• _Input_:
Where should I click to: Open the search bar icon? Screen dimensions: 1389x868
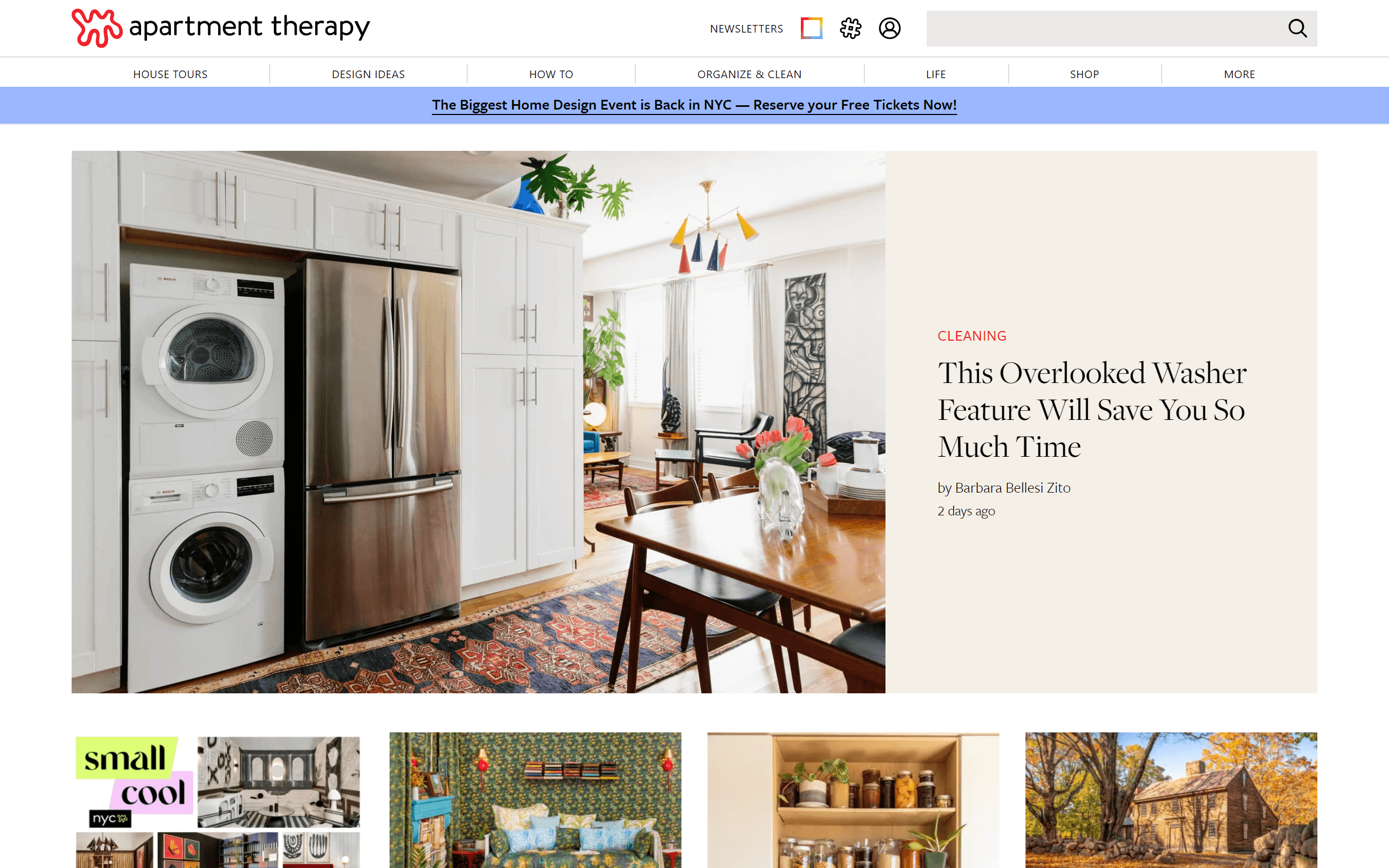click(x=1298, y=27)
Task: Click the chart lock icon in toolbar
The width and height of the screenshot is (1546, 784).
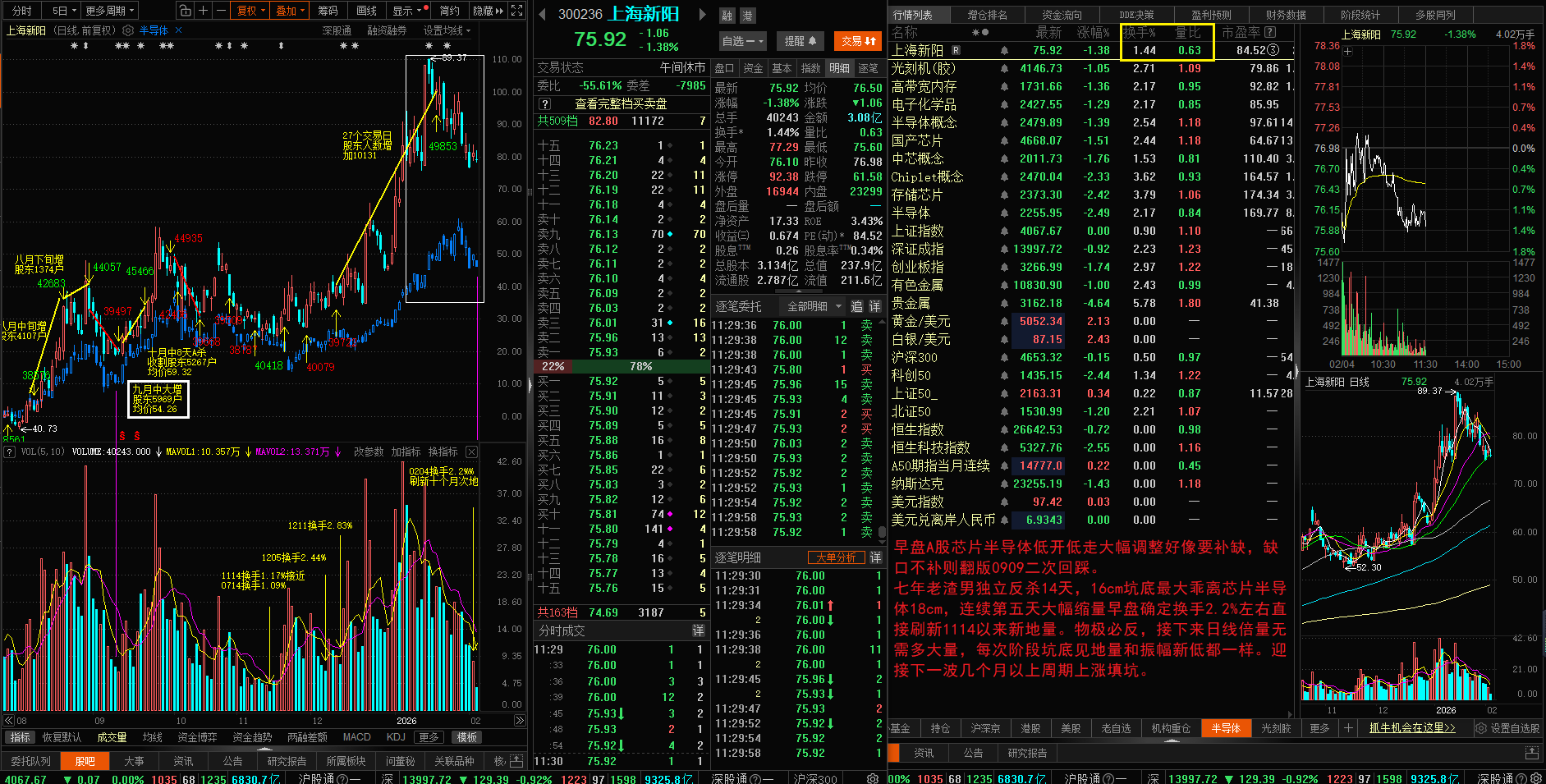Action: 186,11
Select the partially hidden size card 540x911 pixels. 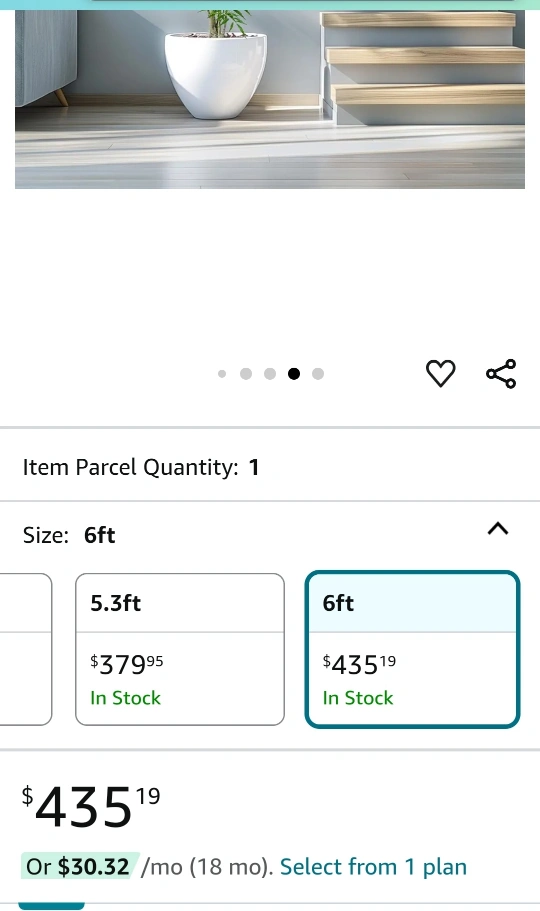(x=26, y=649)
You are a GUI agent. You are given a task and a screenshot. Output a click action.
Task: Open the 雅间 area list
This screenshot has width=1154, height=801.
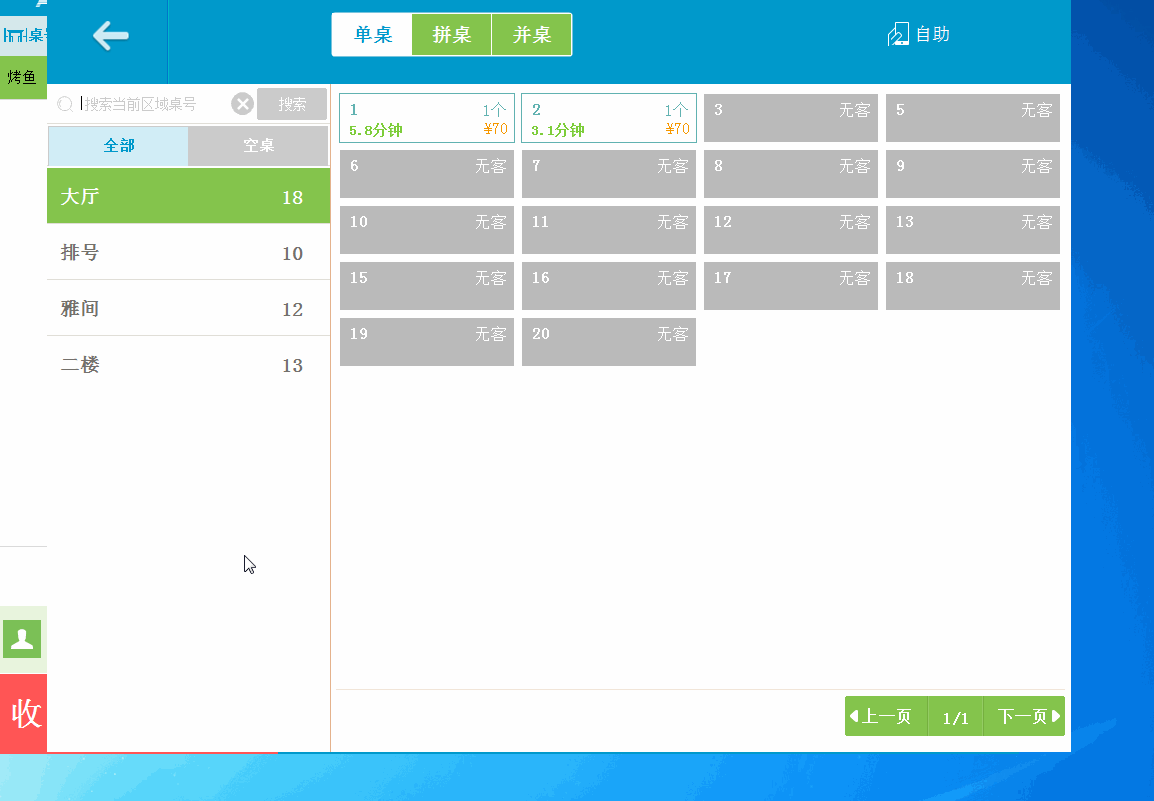tap(188, 309)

• _About this task_: Reproduce the lines of the data that run from the one containing "You are a GUI" to the final line, both included, exactly as they appear and without the pictures.

• _Response_:
You are a GUI agent. You are given a task and a screenshot. Output a click action.
Task: Open the 雅间 area list
This screenshot has width=1154, height=801.
tap(188, 309)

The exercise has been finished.